Exercise instructions - The response should contain every record, reproduced exactly.
** Listed records follows **
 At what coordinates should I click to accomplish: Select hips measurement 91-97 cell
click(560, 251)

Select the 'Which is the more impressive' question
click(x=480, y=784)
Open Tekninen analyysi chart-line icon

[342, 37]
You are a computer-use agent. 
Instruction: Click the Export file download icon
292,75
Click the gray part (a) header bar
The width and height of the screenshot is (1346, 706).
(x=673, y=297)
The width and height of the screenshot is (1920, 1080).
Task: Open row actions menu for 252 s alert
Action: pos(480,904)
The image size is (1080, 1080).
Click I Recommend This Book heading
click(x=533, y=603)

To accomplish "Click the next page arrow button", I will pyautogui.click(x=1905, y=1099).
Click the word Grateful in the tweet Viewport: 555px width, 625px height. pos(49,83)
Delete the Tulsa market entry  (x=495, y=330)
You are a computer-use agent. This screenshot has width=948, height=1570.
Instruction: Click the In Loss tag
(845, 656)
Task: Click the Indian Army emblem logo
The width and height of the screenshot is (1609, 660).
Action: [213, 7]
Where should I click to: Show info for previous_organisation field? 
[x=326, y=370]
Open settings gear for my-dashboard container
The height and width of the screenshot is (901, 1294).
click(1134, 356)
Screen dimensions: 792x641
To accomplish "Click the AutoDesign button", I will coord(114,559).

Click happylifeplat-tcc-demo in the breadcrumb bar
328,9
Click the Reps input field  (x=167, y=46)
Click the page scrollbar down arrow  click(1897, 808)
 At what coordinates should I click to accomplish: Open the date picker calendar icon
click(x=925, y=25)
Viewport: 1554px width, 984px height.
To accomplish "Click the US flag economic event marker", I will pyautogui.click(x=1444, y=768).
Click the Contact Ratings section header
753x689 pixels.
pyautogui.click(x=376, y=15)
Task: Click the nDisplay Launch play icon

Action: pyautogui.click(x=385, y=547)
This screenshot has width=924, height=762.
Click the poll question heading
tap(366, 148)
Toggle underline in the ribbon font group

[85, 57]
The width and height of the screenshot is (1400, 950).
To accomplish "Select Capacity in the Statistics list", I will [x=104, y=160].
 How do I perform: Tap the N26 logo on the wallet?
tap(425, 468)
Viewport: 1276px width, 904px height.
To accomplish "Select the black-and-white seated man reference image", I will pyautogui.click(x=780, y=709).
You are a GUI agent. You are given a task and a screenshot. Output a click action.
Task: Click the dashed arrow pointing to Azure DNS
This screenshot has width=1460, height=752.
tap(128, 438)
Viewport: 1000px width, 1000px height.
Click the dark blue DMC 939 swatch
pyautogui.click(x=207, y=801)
** End of Listed records **
Expected answer -
 At what coordinates should I click to accomplish: Select hips measurement 91-97 cell
click(560, 251)

Select the 'Which is the more impressive' question
click(x=480, y=784)
Open Tekninen analyysi chart-line icon

[342, 37]
You are a computer-use agent. 
Instruction: Click the Export file download icon
292,75
Click the gray part (a) header bar
The width and height of the screenshot is (1346, 706).
(x=673, y=297)
The width and height of the screenshot is (1920, 1080).
Task: Open row actions menu for 252 s alert
Action: pos(480,904)
The image size is (1080, 1080).
Click I Recommend This Book heading
click(x=533, y=603)

To accomplish "Click the next page arrow button", I will pyautogui.click(x=1905, y=1099).
Click the word Grateful in the tweet Viewport: 555px width, 625px height. pos(49,83)
Delete the Tulsa market entry  (x=495, y=330)
You are a computer-use agent. This screenshot has width=948, height=1570.
Instruction: Click the In Loss tag
(845, 656)
Task: Click the Indian Army emblem logo
The width and height of the screenshot is (1609, 660).
Action: [213, 7]
Where should I click to: Show info for previous_organisation field? 
[x=326, y=370]
Open settings gear for my-dashboard container
The height and width of the screenshot is (901, 1294).
click(1134, 356)
Screen dimensions: 792x641
To accomplish "Click the AutoDesign button", I will coord(114,559).

Click happylifeplat-tcc-demo in the breadcrumb bar
328,9
Click the Reps input field  (x=167, y=46)
Click the page scrollbar down arrow  click(1897, 808)
 At what coordinates should I click to accomplish: Open the date picker calendar icon
click(x=925, y=25)
Viewport: 1554px width, 984px height.
To accomplish "Click the US flag economic event marker", I will pyautogui.click(x=1444, y=768).
Click the Contact Ratings section header
753x689 pixels.
pyautogui.click(x=376, y=15)
Task: Click the nDisplay Launch play icon

Action: pyautogui.click(x=385, y=547)
This screenshot has width=924, height=762.
Click the poll question heading
tap(366, 148)
Toggle underline in the ribbon font group

[85, 57]
The width and height of the screenshot is (1400, 950).
To accomplish "Select Capacity in the Statistics list", I will [x=104, y=160].
 How do I perform: Tap the N26 logo on the wallet?
tap(425, 468)
Viewport: 1276px width, 904px height.
To accomplish "Select the black-and-white seated man reference image", I will pyautogui.click(x=780, y=709).
You are a GUI agent. You are given a task and a screenshot. Output a click action.
Task: Click the dashed arrow pointing to Azure DNS
This screenshot has width=1460, height=752.
tap(128, 438)
Viewport: 1000px width, 1000px height.
Click the dark blue DMC 939 swatch
pyautogui.click(x=207, y=801)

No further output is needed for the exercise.